Starting out, you can look up just lists of research methods and get overloaded at just how many there are. Then you can look up research methods in other fields, like UX, HCI, anthropology, econometrics, sociology, etc. to get even more overloaded. See what hose methods are used for, what they get you. Just from scanning those lists, you can sometimes find a few that seem they might work for your situation. Look into those a bit more, and if it sounds doable, try using it! Here’s a quick overview of common methods used in quant-UXR work by Nielsen Normal Group.
What’s important to remember is you want to learn the easiest, basic, most established methods first. The stuff that’s in the “Intro to the research - grad 101” textbook. Older stuff is usually easier to understand and adapt to your existing situation. They became the old standards for a reason. These methods usually work in many situations and are fairly robust to broken assumptions, and are often rooted in familiar things like t-tests/ANOVA/ethnography/etc.
You want to actively avoid bleeding-edge fancy stuff because those were always developed to overcome specific problems found in older methods, problems which probably don’t apply to your situation. Save it for when you master the basics (if you ever even need to get that far).
And while you don’t have to be an expert user of all these methods, you should have a working idea of how to execute them.

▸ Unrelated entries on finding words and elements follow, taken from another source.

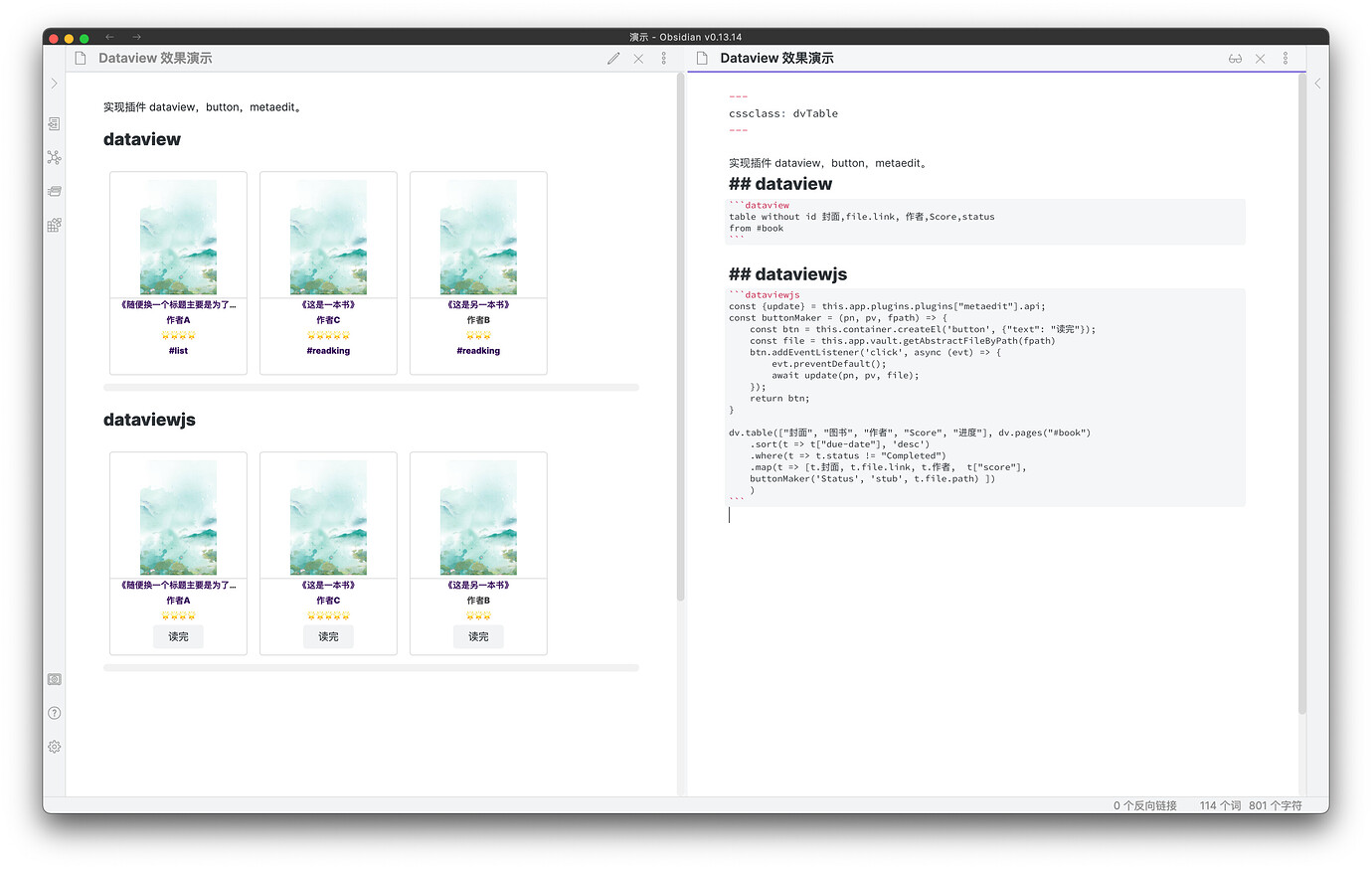Open graph view from the left ribbon
Image resolution: width=1372 pixels, height=869 pixels.
54,157
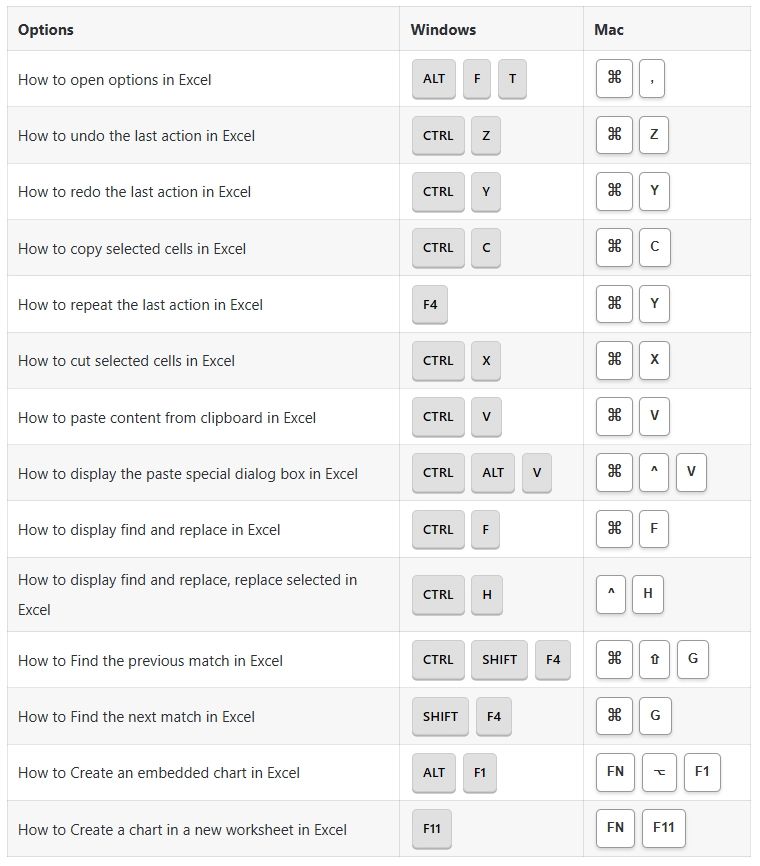Click the Command key in the undo row
Image resolution: width=760 pixels, height=866 pixels.
coord(614,135)
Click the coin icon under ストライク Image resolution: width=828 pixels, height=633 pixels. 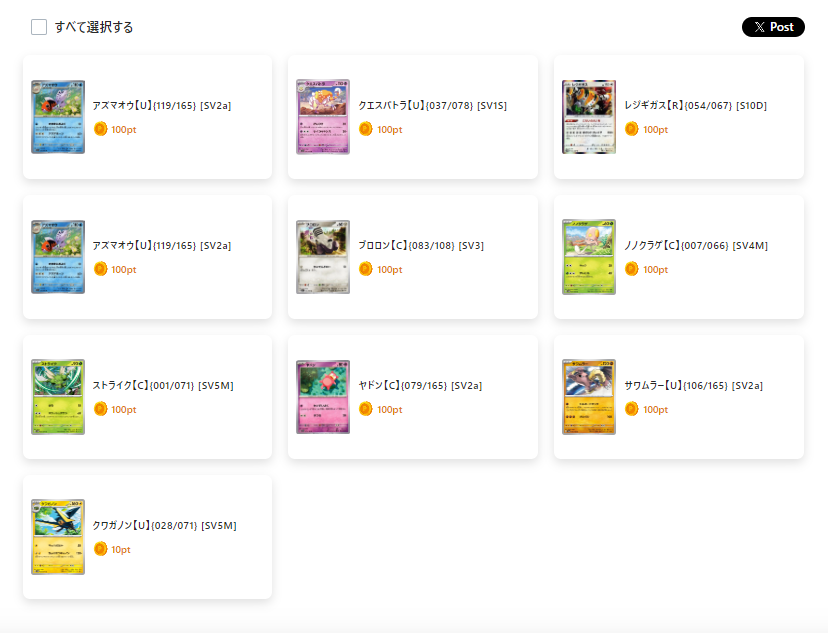pos(100,409)
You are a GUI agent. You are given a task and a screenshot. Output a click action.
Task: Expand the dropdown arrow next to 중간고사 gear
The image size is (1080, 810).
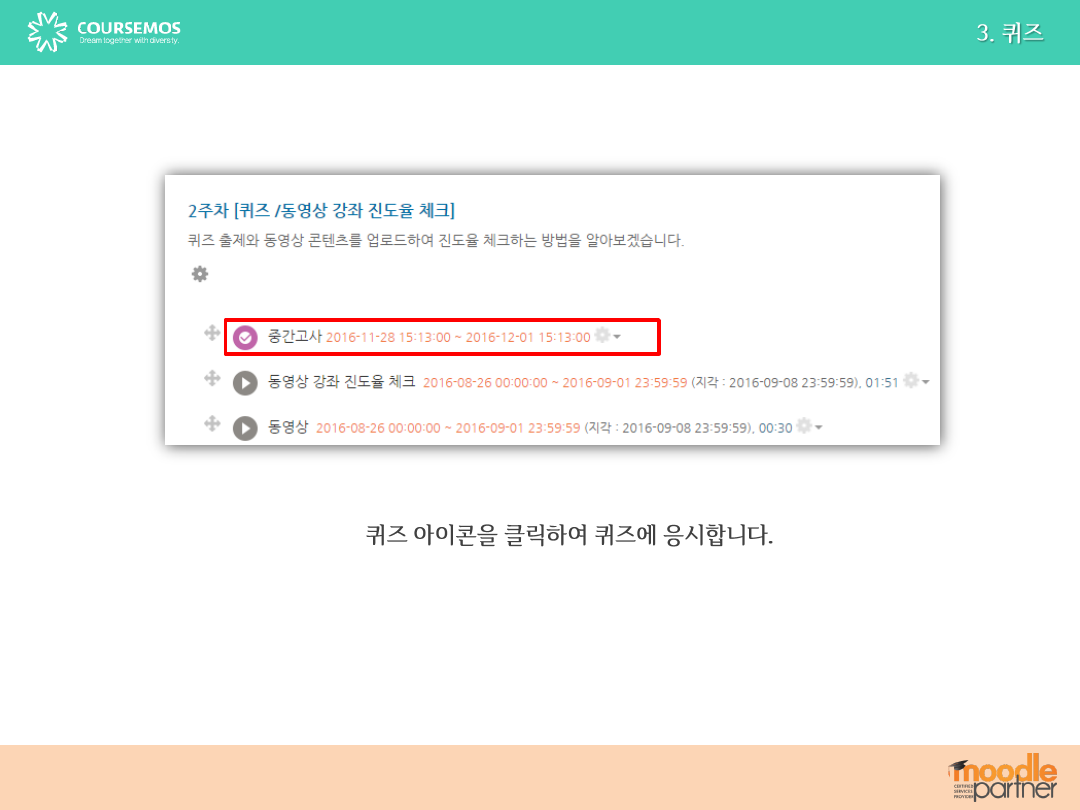pyautogui.click(x=617, y=337)
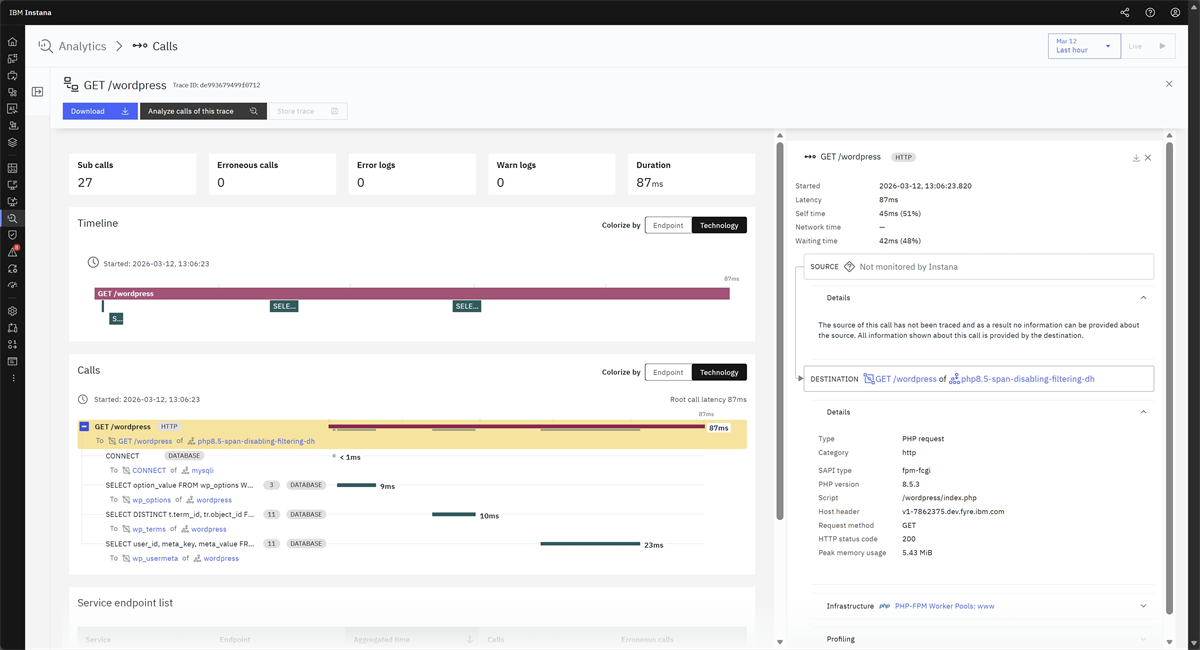1200x650 pixels.
Task: Open the layers stack icon in sidebar
Action: pyautogui.click(x=12, y=142)
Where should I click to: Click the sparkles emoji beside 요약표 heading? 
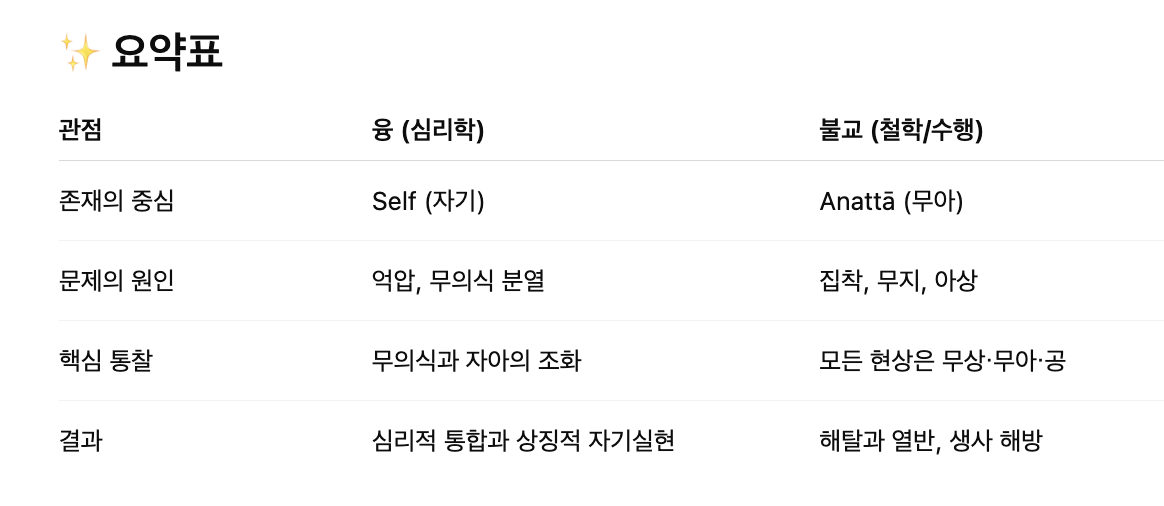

I don’t have great confidence in my UX interview moderation skills, but I’ll reluctantly do them if no one else can. I also haven’t written a survey in years and am likely to make mistakes, but it’s still better than letting a complete random person with no experience at all do it.
It’ll take time to broaden your toolbox, but as you put more in there, it gets easier to push back because you’ll have some ideas for what might be usable.
There’s no need to confront, ask and listen
While “stopping a bad experiment plan from happening” sounds like a confrontation in the making, it almost never should come to that.
The most important thing to remember is that people are usually bad at explaining their thinking processes and goals, so when they say “I want to run this experiment” it’s usually code for “I want to accomplish a thing, I heard experiments can accomplish this, so I want to do one of those”.
This is why it’s very common to hear the sentence “So what are you actually trying to accomplish, what problem are you trying to solve?”. It doesn’t take any magical expertise to ask this question, just listen and work with them to articulate what they actually want to do.
Usually, that conversation will provide you with ideas for better ways to help them get an answer, even if only an approximate answer. So if you put nothing else in your early toolbox, put this conversation into it.
I’ve already spent a bunch of hours on this and the steady drumbeat of horrific news is just sapping my energy to write more on this topic tonight. Stay safe. Good night.